[Prev][Next][Index][Thread]
Re: Secondary additions and corona breakout
Subject: Re: Secondary additions and corona breakout
Date: Fri, 16 May 1997 02:03:12 -0400 (EDT)
From: richard hull <rhull-at-richmond.infi-dot-net>
To: Tesla List <tesla-at-pupman-dot-com>
>Interesting! quite a few years ago I tried winding a secondary made
>of numerous short lengths of enameled wire. I soldered each joint and
>coated it with gliptol if I remeber correctly, any way I do
>distinctly remeber that when I powered up that coil I had corona
>break out at each and every solder joint. Granted I didn't saturate
>the windings in polyureathane as I do now but still I remeber having
>a dickens of a time trying to stop the coronal breakout, untill I
>finally scratched the whole idea and ever since I have only been
>using continous lengths of wire for my secondaries. Perhaps I should
>try it again and this time give the final coil several coats of
>polyureathane.
>
I used to repair Nemesis after some unseen hits from a nearby, early
magnifier defeated the insulation on Nemesis' 18 magnet wire secondary.
We
would turn the large coil on not aware of a possible problem and the
usual
12-15 foot arcs would leap forward down the lab, but in mid run a turn
or
two on the secondary would suddenly come to incandescence. We quickly
shut
the thing down and repairs were required. at first I would take about 4
hours and carefully replace the turn. As this happen more and more
often
due to improved maggey designs, I started just romoving the burned turns
and
just linking the ends as in teeth with gaps in them. My proceedure was
simple.
I would dremel out the charred form material and fill with epoxy. after
curing I would solder the two ends togeter with a special lap joint
which
had been carefully filed, aligned and tinned. Finally, I would take
epoxy
in a syringe and flow it under the wire by lifting it slightly with a
dental
pick and then cover the wire with epoxy. I did this until a distinct
bump
appear out the side of the windings. I never observed corona at a joint
and
Nemesis still jumped the full length it always had.

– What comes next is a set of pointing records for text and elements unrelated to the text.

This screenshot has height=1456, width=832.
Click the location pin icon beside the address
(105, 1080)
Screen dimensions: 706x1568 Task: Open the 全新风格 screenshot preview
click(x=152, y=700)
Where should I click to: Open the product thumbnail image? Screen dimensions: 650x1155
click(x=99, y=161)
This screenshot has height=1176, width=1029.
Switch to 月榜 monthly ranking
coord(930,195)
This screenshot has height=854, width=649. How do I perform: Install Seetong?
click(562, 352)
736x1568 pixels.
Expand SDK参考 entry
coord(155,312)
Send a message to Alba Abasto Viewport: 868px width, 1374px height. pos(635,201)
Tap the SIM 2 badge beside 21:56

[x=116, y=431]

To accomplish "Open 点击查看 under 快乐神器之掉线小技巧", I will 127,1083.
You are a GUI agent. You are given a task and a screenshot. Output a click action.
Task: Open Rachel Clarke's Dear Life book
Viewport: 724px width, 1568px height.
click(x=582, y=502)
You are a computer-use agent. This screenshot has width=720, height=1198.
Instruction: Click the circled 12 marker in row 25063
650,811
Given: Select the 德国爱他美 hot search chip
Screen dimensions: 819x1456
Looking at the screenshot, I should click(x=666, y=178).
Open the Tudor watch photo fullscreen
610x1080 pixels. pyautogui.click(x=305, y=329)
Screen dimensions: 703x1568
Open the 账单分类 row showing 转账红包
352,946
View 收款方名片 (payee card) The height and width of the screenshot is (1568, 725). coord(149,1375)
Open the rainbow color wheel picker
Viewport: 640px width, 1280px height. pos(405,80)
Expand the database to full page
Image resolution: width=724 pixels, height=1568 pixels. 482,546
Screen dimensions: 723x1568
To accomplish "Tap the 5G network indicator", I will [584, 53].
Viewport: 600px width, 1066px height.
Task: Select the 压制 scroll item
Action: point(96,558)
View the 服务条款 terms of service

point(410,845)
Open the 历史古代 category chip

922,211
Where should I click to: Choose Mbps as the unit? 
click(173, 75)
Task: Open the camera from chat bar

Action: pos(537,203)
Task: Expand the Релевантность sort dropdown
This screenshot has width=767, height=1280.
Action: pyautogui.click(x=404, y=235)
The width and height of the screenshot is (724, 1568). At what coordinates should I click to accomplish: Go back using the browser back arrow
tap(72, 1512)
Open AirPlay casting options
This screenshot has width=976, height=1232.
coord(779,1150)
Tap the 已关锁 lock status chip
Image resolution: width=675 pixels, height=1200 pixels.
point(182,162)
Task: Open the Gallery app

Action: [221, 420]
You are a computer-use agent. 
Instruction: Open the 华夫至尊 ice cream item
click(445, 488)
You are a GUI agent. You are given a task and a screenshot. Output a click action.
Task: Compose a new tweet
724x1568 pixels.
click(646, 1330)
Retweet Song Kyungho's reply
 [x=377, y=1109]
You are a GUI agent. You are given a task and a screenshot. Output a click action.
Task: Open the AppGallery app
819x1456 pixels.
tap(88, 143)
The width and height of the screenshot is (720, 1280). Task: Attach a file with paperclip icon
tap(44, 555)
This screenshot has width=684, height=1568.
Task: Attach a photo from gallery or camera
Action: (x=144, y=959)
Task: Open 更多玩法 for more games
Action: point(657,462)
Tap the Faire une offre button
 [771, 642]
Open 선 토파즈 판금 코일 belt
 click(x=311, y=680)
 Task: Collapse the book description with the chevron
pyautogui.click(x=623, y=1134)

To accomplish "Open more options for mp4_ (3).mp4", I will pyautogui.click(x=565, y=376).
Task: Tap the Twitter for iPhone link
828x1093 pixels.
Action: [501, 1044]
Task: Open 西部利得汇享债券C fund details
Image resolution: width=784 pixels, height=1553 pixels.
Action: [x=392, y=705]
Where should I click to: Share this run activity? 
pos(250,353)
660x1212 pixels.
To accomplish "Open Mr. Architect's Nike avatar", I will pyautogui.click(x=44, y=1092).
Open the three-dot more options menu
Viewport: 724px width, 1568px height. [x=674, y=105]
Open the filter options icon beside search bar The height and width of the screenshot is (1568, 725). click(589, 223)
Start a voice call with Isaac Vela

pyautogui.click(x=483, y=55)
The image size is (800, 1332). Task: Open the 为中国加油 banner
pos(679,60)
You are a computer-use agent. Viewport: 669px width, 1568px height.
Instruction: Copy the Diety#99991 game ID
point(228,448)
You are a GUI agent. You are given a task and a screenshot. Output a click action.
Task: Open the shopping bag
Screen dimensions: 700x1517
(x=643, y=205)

No repair ever broke down or faulted. Still, I continued to slap the
secondary with improved magnifers and the reapirs became so numerous
that
poor Nemesis looked like a coil with acne zits! As Nemesis was in need
of a
complete rebuild and our maggey work was rivaling Nemesis' performance
with
less power, all two coil systems were retired for the magnifier program.
Solid, stable repairs are quite possible if made with care which will
not
corona, even in the megavolt and multi-kilowatt range.